RAV Bahamas had voiced concern as to how URCA will account for such “non-traditional financing” in the revenue requirements for calculating an electricity supplier’s weighted average cost of capital (WACC). The regulator, in response, said it will employ a ‘cash needs’ approach in calculating the revenue needed to cover debt servicing costs when assessing such financing methods.
“When this approach is taken, investments financed from concessional loans are recovered through an annual debt service charge and not included in the rate base. Similarly, the capital cost of the units are being financed by RAV’s fuel supplier, and the cost is being recovered via an added component to the purchase price of the LNG supplier which will be considered for analysis to be included in the revenue requirement,” URCA added.
The late 2020 deal with New Fortress enables RAV Bahamas to act as a private power provider to the Resorts World hotel property, casino, and all facilities, homes and private villas. LNG tanks are filled at New Fortress’ plant in Miami, Florida, then shipped to Bimini.
On-site power generation capacity is roughly 9 Mega Watts (MW), with 7 MW from LNG and an additional 2 MW of diesel backup. Besides reducing fuel costs by 29 percent, the site has also reduced its carbon footprint by about 27 percent.
URCA, in summing up its tariff review findings, said: “The regulator’s stated methodology consists of estimating public electricity providers’ revenue requirements; determining a tariff that allows them to adequately recover the full cost of service; what portion of revenue must be collected from each respective customer class and ultimately designing a tariff that ensures that allocated revenue can be recovered for each of those classes. URCA intends to use this methodology moving forward to establish a transparent framework for future tariff adjustments and periodic reviews.

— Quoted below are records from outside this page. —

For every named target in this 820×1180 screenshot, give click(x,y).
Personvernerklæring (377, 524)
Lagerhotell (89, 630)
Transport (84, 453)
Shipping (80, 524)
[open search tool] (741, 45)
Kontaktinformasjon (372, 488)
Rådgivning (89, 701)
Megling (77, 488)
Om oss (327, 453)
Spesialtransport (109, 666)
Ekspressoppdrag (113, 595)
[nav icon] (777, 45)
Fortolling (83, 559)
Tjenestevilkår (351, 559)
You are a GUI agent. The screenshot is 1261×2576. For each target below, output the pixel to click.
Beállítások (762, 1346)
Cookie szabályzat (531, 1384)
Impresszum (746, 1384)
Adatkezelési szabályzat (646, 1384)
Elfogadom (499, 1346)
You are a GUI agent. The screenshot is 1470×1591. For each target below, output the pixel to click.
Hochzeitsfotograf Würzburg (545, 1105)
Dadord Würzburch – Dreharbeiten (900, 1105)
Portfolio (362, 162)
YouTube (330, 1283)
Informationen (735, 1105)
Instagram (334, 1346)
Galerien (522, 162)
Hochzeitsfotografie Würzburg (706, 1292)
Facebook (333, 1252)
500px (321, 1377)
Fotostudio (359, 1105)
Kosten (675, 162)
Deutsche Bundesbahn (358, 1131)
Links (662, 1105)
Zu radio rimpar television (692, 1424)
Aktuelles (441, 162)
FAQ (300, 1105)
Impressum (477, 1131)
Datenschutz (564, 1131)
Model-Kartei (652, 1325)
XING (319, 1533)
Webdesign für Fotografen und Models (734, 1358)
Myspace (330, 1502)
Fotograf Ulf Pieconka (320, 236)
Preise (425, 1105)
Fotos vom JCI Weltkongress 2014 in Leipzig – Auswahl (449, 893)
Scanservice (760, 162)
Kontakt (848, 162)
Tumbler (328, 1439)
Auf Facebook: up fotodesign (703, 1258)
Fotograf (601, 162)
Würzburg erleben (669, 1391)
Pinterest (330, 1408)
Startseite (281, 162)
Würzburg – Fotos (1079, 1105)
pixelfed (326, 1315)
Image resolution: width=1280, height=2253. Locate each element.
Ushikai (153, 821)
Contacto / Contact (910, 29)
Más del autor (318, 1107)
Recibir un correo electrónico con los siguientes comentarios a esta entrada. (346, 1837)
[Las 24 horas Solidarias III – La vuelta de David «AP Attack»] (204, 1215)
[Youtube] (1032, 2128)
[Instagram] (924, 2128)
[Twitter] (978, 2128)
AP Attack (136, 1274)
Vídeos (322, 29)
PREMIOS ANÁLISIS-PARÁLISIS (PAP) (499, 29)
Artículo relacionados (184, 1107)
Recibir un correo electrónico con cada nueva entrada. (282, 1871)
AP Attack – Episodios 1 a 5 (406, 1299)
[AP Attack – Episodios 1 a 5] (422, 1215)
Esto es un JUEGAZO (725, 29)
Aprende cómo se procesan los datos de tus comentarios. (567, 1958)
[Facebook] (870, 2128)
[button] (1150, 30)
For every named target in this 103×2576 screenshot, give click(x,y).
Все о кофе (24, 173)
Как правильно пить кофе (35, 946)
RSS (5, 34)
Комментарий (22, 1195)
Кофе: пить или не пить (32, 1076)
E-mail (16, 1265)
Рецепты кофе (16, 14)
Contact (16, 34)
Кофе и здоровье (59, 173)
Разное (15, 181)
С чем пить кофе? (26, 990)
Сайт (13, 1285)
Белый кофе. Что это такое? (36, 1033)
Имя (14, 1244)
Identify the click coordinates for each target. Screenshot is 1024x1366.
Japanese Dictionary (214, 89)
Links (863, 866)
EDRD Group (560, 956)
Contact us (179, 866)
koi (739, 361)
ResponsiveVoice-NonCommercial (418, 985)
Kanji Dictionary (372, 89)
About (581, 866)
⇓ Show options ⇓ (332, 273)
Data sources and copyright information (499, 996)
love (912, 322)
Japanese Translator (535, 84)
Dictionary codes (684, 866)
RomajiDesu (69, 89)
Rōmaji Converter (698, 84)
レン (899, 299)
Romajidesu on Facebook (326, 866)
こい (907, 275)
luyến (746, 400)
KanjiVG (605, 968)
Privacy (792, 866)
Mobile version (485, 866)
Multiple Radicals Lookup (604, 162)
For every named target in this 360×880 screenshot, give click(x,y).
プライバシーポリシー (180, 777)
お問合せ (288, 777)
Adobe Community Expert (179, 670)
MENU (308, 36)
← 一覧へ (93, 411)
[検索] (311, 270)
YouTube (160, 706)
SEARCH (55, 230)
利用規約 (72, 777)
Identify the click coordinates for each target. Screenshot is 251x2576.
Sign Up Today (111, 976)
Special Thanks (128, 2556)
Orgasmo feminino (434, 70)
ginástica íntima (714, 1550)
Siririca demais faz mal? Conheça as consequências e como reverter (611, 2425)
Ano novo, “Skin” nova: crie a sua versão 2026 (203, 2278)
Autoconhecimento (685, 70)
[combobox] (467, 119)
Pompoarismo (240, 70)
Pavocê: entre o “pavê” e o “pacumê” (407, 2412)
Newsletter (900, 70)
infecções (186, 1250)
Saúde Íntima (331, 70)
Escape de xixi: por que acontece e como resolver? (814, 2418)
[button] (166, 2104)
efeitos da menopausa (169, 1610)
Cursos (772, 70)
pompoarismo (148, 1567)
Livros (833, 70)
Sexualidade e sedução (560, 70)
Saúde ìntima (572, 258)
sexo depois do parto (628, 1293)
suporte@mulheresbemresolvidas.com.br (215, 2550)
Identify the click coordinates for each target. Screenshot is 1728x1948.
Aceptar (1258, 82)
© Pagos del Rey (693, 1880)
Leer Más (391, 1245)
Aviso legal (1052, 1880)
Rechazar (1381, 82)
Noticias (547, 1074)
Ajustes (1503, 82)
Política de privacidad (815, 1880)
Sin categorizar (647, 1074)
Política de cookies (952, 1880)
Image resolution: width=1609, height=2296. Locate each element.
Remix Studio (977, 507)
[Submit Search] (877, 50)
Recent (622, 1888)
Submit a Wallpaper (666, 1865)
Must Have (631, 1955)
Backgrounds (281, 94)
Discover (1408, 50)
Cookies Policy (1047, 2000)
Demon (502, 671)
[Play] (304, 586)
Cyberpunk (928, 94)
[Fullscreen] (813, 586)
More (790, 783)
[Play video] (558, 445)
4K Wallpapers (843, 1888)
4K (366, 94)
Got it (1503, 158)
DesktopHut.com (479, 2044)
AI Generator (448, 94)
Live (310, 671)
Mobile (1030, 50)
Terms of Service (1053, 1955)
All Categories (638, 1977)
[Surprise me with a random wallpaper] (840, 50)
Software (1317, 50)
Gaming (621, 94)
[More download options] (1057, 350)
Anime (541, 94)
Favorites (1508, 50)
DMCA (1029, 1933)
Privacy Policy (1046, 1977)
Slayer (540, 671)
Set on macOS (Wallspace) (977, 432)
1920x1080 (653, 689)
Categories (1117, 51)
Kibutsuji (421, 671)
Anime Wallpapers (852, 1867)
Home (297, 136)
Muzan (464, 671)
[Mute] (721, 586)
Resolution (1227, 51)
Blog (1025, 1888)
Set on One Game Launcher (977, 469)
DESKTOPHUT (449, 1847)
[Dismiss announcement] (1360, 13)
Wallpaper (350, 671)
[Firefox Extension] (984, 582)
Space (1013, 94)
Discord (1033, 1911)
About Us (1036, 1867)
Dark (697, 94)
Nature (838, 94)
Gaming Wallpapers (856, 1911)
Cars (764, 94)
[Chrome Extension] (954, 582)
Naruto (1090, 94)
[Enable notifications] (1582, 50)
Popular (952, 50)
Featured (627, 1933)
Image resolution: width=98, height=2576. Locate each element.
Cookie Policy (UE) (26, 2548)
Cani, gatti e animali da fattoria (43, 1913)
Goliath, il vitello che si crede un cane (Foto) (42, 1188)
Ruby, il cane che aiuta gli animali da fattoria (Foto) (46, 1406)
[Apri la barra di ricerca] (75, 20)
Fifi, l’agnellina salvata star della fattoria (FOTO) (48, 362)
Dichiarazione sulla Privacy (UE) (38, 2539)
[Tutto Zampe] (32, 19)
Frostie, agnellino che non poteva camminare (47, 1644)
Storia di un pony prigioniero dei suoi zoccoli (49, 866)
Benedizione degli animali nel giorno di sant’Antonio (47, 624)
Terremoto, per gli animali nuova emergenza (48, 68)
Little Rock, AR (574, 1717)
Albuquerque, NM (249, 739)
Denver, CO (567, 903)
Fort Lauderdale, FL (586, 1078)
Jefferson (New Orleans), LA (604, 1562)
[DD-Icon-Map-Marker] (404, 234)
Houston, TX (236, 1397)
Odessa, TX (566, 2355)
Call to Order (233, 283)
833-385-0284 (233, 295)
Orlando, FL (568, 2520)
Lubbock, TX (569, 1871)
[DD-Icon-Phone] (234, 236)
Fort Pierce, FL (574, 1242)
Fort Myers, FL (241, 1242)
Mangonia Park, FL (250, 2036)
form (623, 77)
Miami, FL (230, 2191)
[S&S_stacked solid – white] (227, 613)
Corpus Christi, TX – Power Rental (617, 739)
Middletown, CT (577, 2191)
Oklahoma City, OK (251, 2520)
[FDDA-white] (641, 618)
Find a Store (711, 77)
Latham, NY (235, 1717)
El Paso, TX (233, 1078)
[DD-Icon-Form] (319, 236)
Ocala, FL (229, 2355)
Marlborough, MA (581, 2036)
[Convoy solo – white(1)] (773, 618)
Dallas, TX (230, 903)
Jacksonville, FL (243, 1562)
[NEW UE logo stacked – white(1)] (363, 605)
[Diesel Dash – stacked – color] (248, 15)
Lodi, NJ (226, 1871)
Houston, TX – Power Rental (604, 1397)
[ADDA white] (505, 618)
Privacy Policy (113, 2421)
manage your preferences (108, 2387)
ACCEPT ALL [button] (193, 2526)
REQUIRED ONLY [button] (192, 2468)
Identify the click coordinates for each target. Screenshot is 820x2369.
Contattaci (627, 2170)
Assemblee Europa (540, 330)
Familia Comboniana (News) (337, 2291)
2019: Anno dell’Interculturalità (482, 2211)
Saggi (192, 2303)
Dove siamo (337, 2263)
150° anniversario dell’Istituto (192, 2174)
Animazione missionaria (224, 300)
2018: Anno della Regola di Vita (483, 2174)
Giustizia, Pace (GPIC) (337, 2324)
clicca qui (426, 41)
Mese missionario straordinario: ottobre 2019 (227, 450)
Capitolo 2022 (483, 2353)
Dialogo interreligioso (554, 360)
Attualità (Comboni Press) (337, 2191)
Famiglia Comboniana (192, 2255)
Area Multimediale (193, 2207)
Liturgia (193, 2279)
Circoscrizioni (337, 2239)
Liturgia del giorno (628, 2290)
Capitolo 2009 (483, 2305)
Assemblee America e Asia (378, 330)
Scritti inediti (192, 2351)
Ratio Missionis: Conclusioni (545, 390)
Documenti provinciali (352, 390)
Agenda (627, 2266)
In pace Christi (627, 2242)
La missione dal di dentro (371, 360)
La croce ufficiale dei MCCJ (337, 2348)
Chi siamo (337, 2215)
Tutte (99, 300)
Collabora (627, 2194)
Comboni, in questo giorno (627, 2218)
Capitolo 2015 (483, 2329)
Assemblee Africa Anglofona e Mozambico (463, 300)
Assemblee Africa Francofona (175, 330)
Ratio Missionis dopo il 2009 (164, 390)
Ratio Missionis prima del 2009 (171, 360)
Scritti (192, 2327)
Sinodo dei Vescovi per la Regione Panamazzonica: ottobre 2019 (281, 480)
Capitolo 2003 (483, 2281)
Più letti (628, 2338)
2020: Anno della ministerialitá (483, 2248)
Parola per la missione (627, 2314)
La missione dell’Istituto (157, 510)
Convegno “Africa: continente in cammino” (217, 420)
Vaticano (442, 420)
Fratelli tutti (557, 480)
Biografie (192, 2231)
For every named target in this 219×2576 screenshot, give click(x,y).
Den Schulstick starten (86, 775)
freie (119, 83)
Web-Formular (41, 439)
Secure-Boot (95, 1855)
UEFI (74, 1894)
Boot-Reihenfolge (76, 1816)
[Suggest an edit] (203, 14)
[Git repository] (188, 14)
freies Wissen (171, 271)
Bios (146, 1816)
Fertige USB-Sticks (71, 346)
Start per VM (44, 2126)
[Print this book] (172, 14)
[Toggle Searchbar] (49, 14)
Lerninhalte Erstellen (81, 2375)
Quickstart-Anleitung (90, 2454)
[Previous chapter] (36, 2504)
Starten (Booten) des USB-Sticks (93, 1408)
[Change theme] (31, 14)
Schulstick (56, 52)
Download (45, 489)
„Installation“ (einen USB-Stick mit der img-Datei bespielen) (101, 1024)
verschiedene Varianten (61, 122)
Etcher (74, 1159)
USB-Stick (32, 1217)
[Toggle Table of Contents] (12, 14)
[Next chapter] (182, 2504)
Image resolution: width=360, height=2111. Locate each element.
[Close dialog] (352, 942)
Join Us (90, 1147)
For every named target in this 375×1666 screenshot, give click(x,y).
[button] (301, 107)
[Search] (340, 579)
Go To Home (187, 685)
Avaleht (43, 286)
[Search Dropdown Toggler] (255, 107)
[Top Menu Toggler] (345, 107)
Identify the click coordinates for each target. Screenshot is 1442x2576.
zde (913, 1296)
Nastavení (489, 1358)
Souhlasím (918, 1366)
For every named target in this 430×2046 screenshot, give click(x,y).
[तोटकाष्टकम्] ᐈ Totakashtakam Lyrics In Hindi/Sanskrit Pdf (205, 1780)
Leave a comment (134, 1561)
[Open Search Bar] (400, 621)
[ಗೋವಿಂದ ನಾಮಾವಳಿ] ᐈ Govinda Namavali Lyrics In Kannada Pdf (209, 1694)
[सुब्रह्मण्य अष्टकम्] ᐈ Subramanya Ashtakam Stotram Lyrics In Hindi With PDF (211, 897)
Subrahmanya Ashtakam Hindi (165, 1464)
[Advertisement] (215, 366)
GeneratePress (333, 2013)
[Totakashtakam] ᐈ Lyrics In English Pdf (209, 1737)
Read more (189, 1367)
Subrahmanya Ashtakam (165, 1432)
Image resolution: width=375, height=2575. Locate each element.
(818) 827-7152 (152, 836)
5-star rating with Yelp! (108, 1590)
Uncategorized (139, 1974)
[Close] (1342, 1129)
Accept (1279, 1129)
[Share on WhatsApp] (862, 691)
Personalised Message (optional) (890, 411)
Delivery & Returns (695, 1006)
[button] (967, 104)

“As the regulator, URCA’s aim is to find the right balance between the interests of the consumers, utility providers and the Government. URCA’s tariff review function aims to protect consumers, ensuring they pay a just and reasonable amount for the services received whilst ensuring that utility providers charge only that which is necessary to cover all costs and receive a fair rate of return on their investment.”